My story – why I have jumped on the gluten free bandwagon

I have suffered with spots since I was 15 years old. I’m now 36. Not just a few zits, but sometimes so many that I couldn’t even count them. Over the years, GPs and dermatologists have prescribed every pill and potion from the long list in their BNF (the medical profession’s prescribing manual, look for it on your GP’s desk). From the basic benzyl peroxide cream to Roaccutane. Side effects of Roaccutane include peeling lips, nose bleeds, liver damage (you have to have regular blood tests to monitor liver function), and deformed foetus if you become pregnant. The Roaccutane worked for about a year, but the spots returned.

Every medic told me diet and acne were not related. This outdated opinion comes from a 1969 study looking at the effect of chocolate on acne, in which the inappropriate conclusion was drawn that as chocolate did not appear to affect acne, neither did any dietary factor. However, there is a growing evidence of recent studies supporting the relationship between diet and acne, although there are none as yet specifically on gluten.

To cut a long story short, two years ago, aged 33, I jumped on the gluten free bandwagon. Why did it take me so long? Because there is no evidence of a relationship between gluten and acne, and I experience zero gastrointestinal symptoms, so I didn’t make the link.

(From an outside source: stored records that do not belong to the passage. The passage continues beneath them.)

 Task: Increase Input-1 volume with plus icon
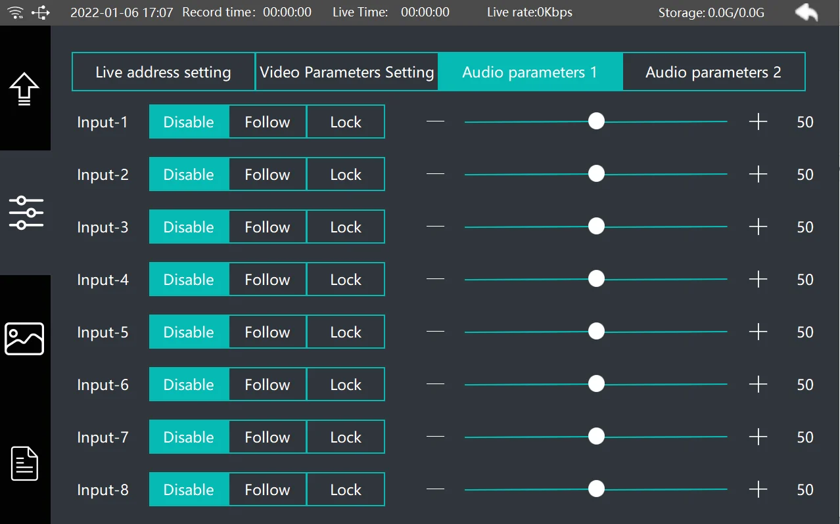pos(758,121)
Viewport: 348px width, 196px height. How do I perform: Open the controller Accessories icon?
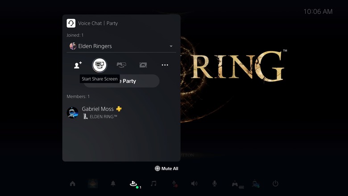tap(235, 183)
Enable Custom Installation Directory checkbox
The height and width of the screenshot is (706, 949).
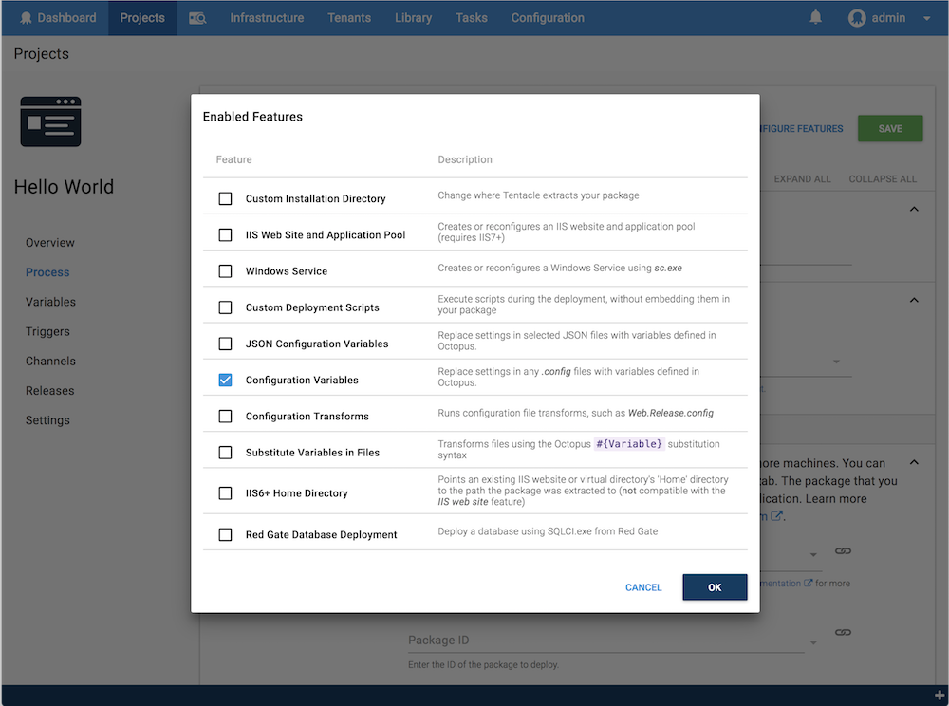[x=225, y=199]
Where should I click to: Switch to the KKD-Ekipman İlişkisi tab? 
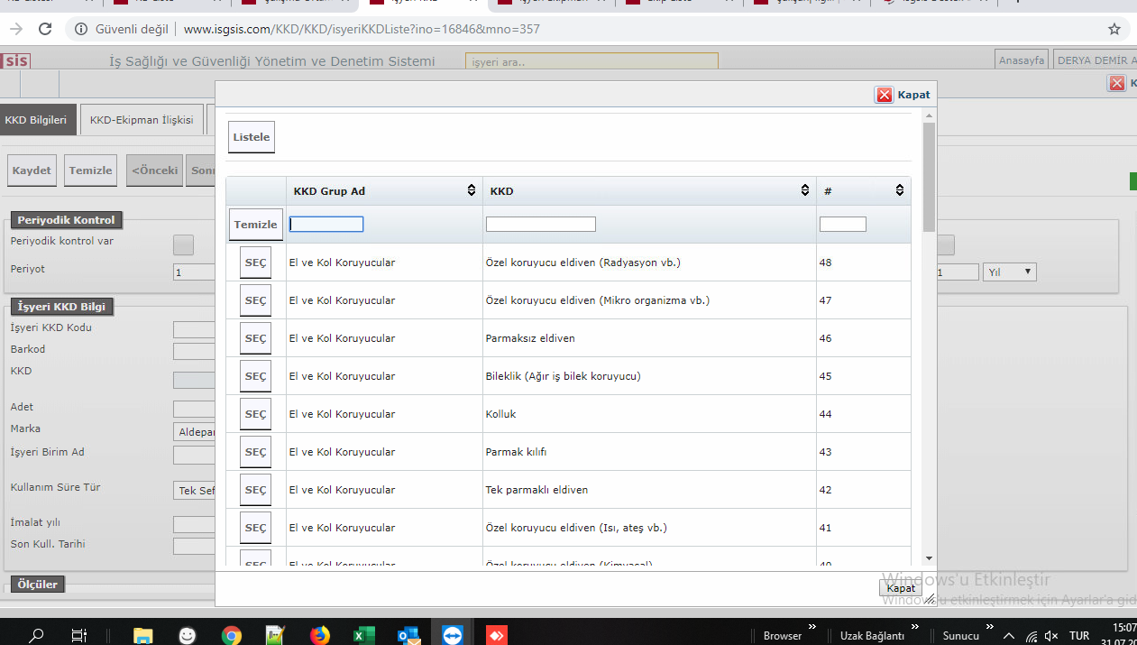142,120
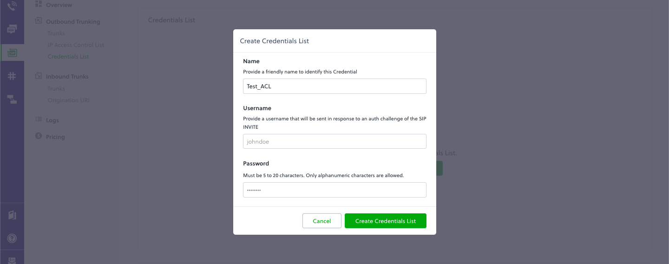Screen dimensions: 669x264
Task: Click the Create Credentials List button
Action: click(x=385, y=221)
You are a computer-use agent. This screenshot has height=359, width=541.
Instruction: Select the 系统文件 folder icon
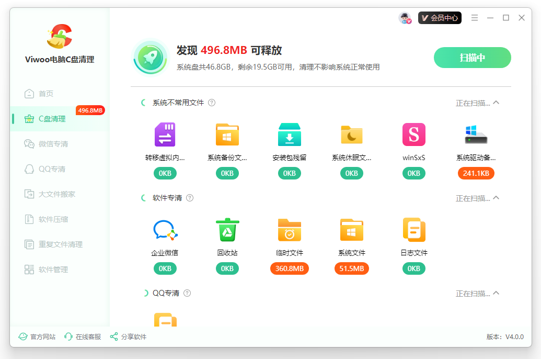[x=351, y=230]
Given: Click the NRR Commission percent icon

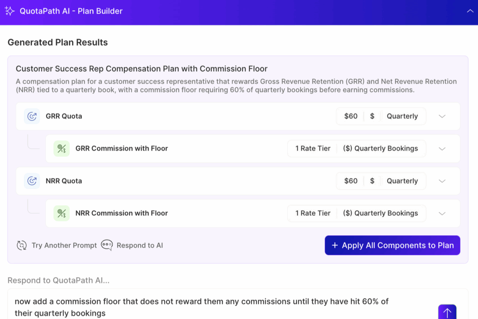Looking at the screenshot, I should point(61,213).
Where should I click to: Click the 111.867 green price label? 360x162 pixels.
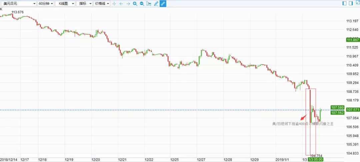(353, 40)
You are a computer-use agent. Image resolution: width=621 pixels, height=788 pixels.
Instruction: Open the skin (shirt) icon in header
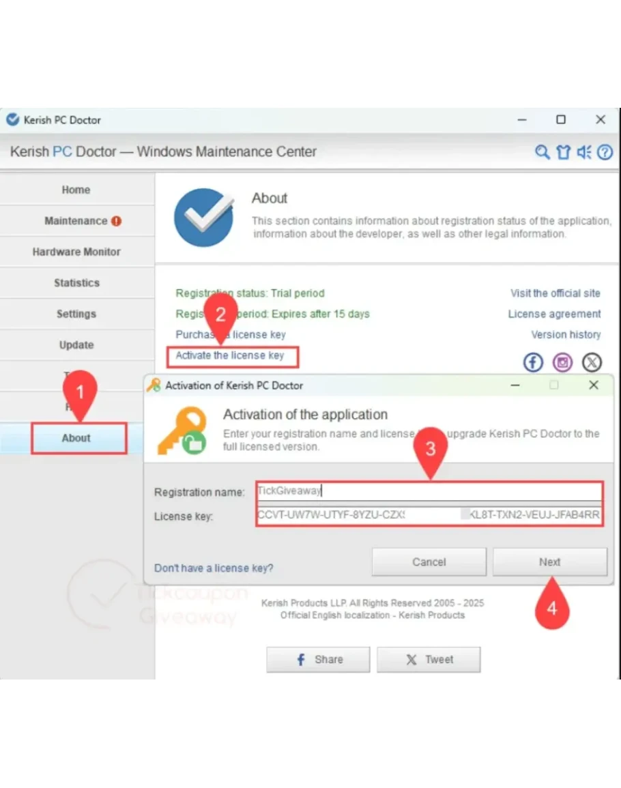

The theory is that for intolerant individuals, gluten can affect hormone levels and provoke an inflammatory response, both triggers for acne. I was by no means confident that it would make any difference, in fact I was extremely skeptical, and it’s certainly not something I broadcasted to dietetic colleagues. However, after a few months, I was spot free. After about 8 months, I tested the gluten exclusion on holiday in Morocco, with the bread-tastic breakfasts. About 5 days later I had a major outbreak which took a couple of months to clear up. In June this year, on holiday in Ireland, each day I had the odd bit of scone and pastry (it would have been rude to turn down my husband’s Nan’s food!). Once again, I had a flair up a week later that took many weeks to clear. Surprisingly, a food challenge is the ‘gold standard’ for confirming diagnosis of food allergies and intolerances, rather than reliance on laboratory testing.

Thankfully, gluten free is much easier to do these days, than even five years ago. Most supermarkets have a great range of gluten free foods that are getting better and better when compared to standard products. That is why I am more at ease in suggesting clients trial a period of gluten free if more serious conditions eg. coeliac disease have been excluded by their GP. Some people see major improvements on eliminating the major sources of gluten eg. pasta, bread, cakes, biscuits, pastry. Some may need to be more vigilant about gluten containing foods by examining food labels.

If you are considering a gluten free diet because you may be suffering from any of the above symptoms, please get the all clear to do so by your GP. Serious health conditions should be eliminated first. A gluten free diet may not help you lose weight (especially when using gluten free products), and there is no need for those who do not have Coeliac Disease or Non-Coeliac Gluten Sensitivity to limit their diet unnecessarily.